Comencemos con un hecho que suele perderse en los debates sobre el cambio climático: más del 99 por ciento de todas las especies que alguna vez han vivido en la Tierra se han extinguido. Cinco eventos de extinción masiva han barrido casi por completo la vida, y ninguno de ellos requirió la intervención humana.

El evento del Ordovícico-Silúrico, hace 444 millones de años, fue impulsado por la glaciación, es decir, vastas capas de hielo que provocaron una caída brusca del nivel del mar, destruyendo los hábitats oceánicos poco profundos. La crisis del Devónico tardío se produjo a continuación, cuando la expansión de las plantas terrestres provocó un agotamiento del oxígeno en las aguas y un enfriamiento global. La extinción del Pérmico-Triásico, hace 252 millones de años, fue resultado de erupciones volcánicas masivas en Siberia que liberaron enormes cantidades de gases de efecto invernadero, lo que causó un calentamiento extremo y la acidificación de los océanos. El vulcanismo del Triásico-Jurásico elevó los niveles de CO₂ y desestabilizó los climas. La extinción del Cretácico-Paleógeno, hace 66 millones de años, combinó el impacto de un asteroide con la actividad volcánica, lo que provocó oscuridad global, lluvia ácida y un enfriamiento que acabó con los dinosaurios.

No hay razón para pensar que los desafíos naturales a la supervivencia humana sean cosa del pasado. Una erupción de un supervolcán bajo Yellowstone podría inyectar suficiente dióxido de azufre a la atmósfera como para desencadenar un invierno volcánico, destruyendo la agricultura mundial. El impacto de un asteroide lo suficientemente grande, como el que puso fin al Cretácico, produciría un "invierno de impacto" de características similares. Una supernova a menos de 30 años luz de la Tierra podría destruir la capa de ozono, exponiendo a toda la vida a una radiación ultravioleta letal. El propio Sol, a la larga, evaporará los océanos a medida que evolucione hacia una gigante roja.

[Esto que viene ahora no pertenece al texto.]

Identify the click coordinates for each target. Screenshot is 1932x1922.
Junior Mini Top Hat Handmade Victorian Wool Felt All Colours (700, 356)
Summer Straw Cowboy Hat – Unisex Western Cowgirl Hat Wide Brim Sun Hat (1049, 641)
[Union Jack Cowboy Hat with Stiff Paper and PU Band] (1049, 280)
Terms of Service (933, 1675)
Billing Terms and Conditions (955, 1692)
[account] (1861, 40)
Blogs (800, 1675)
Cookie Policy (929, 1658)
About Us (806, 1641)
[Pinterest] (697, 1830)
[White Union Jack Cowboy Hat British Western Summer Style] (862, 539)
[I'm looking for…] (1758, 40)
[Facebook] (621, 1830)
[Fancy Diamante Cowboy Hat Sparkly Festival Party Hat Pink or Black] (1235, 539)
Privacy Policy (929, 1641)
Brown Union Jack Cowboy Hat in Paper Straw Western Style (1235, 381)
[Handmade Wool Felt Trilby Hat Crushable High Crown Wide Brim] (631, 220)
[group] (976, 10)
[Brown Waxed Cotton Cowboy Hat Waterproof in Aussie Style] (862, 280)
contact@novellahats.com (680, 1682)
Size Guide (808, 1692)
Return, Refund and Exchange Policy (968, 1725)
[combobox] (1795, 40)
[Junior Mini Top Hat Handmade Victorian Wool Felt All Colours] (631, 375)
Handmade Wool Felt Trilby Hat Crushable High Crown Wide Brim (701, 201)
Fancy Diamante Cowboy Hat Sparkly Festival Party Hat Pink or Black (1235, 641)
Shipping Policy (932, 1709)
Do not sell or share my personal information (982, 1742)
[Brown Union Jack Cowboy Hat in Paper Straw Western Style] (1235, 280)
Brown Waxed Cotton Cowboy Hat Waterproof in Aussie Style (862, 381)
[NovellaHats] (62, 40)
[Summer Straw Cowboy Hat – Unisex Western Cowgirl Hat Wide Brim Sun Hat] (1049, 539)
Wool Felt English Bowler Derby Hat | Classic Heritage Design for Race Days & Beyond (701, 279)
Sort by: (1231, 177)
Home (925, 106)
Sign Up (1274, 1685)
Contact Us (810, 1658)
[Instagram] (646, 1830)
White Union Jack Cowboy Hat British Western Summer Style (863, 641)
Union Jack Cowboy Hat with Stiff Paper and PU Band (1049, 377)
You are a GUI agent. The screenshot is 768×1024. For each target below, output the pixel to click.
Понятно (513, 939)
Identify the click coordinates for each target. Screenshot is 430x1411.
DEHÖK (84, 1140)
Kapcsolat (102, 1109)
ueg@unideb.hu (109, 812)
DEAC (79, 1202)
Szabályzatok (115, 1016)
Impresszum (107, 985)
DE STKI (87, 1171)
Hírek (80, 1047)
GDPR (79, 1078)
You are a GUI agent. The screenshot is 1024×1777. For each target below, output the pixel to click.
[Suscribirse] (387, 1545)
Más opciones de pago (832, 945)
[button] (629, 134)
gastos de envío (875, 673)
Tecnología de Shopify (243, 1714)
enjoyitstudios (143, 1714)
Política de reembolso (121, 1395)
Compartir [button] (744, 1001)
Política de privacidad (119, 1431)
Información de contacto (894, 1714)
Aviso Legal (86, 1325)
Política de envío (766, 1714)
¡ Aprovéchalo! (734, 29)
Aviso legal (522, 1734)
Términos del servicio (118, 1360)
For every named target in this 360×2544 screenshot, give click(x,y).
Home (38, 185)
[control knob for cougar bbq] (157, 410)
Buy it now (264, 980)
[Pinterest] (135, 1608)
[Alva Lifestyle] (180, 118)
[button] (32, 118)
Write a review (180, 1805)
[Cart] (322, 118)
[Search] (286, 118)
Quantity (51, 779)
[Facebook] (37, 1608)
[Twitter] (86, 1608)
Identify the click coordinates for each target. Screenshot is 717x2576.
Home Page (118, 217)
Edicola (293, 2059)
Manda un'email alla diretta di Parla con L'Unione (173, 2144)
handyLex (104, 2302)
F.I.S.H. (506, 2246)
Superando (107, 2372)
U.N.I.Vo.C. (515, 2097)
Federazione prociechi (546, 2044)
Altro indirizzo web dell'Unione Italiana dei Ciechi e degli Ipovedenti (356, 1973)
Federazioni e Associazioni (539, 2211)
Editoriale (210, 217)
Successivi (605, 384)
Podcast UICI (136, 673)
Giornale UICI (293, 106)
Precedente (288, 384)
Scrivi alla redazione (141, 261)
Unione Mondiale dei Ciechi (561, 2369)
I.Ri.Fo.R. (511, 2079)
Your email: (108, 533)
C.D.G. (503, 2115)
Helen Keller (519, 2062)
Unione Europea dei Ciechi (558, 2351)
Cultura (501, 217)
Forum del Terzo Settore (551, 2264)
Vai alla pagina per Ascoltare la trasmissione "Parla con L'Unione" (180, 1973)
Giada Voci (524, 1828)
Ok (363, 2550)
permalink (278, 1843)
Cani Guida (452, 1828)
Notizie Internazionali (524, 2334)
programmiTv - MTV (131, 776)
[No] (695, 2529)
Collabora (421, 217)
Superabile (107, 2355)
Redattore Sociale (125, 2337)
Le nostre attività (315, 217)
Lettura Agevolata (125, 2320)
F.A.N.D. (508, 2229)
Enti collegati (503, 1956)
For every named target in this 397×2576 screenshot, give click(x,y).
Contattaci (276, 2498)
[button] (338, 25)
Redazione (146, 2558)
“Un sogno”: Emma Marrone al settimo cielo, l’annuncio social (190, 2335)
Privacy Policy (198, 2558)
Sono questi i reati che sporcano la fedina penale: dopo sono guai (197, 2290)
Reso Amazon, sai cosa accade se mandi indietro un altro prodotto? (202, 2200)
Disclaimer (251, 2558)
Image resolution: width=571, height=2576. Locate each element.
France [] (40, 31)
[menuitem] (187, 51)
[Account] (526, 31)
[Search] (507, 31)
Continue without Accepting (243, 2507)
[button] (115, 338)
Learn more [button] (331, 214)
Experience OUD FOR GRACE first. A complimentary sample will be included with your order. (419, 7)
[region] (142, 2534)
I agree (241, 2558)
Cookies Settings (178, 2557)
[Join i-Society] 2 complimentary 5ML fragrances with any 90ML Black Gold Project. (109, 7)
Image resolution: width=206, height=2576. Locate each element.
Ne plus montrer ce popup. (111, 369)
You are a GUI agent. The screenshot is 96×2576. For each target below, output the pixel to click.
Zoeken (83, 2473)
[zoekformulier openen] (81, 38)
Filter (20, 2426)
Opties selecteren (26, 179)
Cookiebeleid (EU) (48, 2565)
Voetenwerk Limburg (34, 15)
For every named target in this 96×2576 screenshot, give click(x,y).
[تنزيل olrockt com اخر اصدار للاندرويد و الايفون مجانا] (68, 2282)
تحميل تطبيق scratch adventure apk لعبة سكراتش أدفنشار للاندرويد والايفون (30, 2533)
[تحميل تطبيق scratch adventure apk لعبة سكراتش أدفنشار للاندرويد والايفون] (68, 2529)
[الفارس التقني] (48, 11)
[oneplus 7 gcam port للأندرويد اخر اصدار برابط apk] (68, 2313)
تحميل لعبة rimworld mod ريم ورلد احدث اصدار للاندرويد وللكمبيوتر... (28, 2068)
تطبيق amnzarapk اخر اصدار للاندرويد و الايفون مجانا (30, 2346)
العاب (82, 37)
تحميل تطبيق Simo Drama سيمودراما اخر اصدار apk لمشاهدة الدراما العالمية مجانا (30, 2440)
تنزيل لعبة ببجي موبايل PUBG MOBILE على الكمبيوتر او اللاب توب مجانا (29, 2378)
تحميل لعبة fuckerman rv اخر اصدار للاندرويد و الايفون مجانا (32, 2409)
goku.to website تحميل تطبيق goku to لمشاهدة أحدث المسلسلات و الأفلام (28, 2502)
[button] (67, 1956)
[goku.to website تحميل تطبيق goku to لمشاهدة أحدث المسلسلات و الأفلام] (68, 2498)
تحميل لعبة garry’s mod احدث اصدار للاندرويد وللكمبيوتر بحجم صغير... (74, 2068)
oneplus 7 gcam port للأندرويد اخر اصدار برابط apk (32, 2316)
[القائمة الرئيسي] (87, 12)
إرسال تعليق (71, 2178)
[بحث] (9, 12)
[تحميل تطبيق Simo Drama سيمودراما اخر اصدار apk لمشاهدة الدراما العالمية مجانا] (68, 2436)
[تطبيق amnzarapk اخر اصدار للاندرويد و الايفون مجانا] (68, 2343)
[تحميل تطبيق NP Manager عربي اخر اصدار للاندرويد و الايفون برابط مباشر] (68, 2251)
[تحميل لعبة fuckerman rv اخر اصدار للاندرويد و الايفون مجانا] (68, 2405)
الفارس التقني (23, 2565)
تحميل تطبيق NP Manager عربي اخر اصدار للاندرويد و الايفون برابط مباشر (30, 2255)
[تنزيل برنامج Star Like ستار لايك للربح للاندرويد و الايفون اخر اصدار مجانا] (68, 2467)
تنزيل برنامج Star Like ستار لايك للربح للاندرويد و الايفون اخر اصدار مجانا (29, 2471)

El hecho de que la Tierra sea habitable hoy no significa que lo sea mañana. Nuestro planeta no es un santuario. Es una roca en un cosmos indiferente, sujeta a fuerzas contra las cuales una civilización de un solo planeta carece prácticamente de defensa. La única protección significativa contra esa exposición es convertirnos en dos civilizaciones, luego en varias, repartidas por mundos que ningún asteroide, ningún supervolcán ni ninguna estrella moribunda pueda destruir simultáneamente.

Para eso sirven, en última instancia, los 75 mil millones de dólares recaudados hoy. No para las suscripciones a Starlink, aunque estas son importantes. No para los contratos de lanzamiento, aunque estos también lo son. La lógica más profunda de SpaceX —la razón por la que Musk ha descrito la colonización de Marte como una póliza de seguro de vida para la especie humana— es que el progreso tecnológico y económico debe, en algún momento, escapar de la atracción gravitacional de un solo planeta.

Este artículo fue publicado originalmente en The Dispatch (Estados Unidos) el 18 de junio de 2026.